▸ Excerpted text

Most of the time, however, it's not really about weight, and therein lies the real issue. I find that when people talk about a heavy vs. a light sword what they are talking about more often than not is balance. A heavier sword with the same style basket hilt will balance more toward the tip, a lighter sword more toward the hand. This effects the mechanics of a blow more than anything else can. A long, tip weighted sword is best for the Bellatrix style, because the weight of the tip adds impact to the blow and, if technique is proper, also increases tip speed. The sword is thrown forward using the hips and the arm guides it. A sword that is balanced more toward the hand uses rotation to create momentum. It's good for molinees or the Gendy style snap. Speed is the imperative. It doesn't really matter how heavy the sword is. Gendy himself uses a relatively heavy sword, but because of the way the sword is balanced it rotates almost on top of the hand. This allows him to build power by moving his elbow and closing his hand, creating a very fast rotation of the sword. Remember: impact = mass x momentum. A sword balanced near the hand allows for a quick rotation and fast tip speed even in a heavier sword. But I have always found that the gendy style doesn't allow me to create as much pwoer as I want, and it messes up my timing to the point where my footwork and defense disapear. Plus I can't use it for the varried offense I like.

My own preference is for a sword balanced a hand's breadth from the top of the quilions/basket hilt, in the formula developed by Kevin Peregrin back in AS single digits. This allows me to to some of the molinees and rotation snaps and the Bellatrix technique but not much of the Gendy technique. But I still on occasion have trouble generating power for some shots, like the offside body which, paradoxically, I land better if I'm using a lighter, hand balanced sword, because I can generate more tip speed, ala Gendy.

[Collected data]
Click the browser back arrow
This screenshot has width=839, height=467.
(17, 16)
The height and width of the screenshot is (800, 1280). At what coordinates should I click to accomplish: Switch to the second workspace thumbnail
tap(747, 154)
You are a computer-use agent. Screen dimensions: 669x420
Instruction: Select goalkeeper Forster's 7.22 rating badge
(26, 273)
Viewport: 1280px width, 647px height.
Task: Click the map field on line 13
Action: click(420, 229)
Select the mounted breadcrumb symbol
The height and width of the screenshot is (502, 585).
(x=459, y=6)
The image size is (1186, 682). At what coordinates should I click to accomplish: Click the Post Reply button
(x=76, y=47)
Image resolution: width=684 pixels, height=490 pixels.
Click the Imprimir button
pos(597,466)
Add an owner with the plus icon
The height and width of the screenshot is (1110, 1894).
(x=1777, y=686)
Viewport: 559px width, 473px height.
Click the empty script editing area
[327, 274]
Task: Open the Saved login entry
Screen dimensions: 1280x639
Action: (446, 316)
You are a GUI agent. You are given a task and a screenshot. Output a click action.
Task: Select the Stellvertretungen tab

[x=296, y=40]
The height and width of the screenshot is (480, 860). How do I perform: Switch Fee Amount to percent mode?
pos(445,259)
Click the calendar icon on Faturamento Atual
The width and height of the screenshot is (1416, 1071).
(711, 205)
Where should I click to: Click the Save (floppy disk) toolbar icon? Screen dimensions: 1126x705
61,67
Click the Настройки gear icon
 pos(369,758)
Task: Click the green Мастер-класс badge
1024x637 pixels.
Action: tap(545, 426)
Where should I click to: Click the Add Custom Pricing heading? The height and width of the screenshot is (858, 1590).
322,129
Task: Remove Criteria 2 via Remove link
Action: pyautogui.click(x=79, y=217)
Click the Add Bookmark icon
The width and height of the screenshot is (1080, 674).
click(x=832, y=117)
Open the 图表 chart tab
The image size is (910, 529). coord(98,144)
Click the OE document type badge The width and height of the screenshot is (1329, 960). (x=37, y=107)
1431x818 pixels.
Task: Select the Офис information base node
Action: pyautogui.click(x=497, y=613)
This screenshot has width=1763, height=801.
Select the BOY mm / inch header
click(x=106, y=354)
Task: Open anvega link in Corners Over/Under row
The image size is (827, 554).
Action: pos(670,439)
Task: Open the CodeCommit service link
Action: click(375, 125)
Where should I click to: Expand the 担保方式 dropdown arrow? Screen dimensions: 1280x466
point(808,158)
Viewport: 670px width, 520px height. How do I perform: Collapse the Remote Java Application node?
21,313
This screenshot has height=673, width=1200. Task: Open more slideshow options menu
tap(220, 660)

▸ List of tasks
1/ According to the sword balance text, why is a long, tip-weighted sword best for the Bellatrix style?
2/ List every drawback the writer of the sword balance text reports finding with the Gendy style.
3/ Answer these questions from the sword balance text:
(a) Compared with a lighter sword with the same style basket hilt, which way does a heavier sword balance?
(b) How does Gendy build power with his relatively heavy sword?
(c) Who developed the formula behind the writer's preferred balance point?
Base every answer on the text alone.

▸ Outputs in order
1/ The weight of the tip adds impact to the blow. With proper technique, it also increases tip speed.

2/
- It doesn't allow the writer to create as much power as wanted.
- It messes up the writer's timing to the point where footwork and defense disappear.
- It can't be used for the varied offense the writer likes.

3/
(a) More toward the tip.
(b) By moving his elbow and closing his hand, which creates a very fast rotation of the sword.
(c) Kevin Peregrin.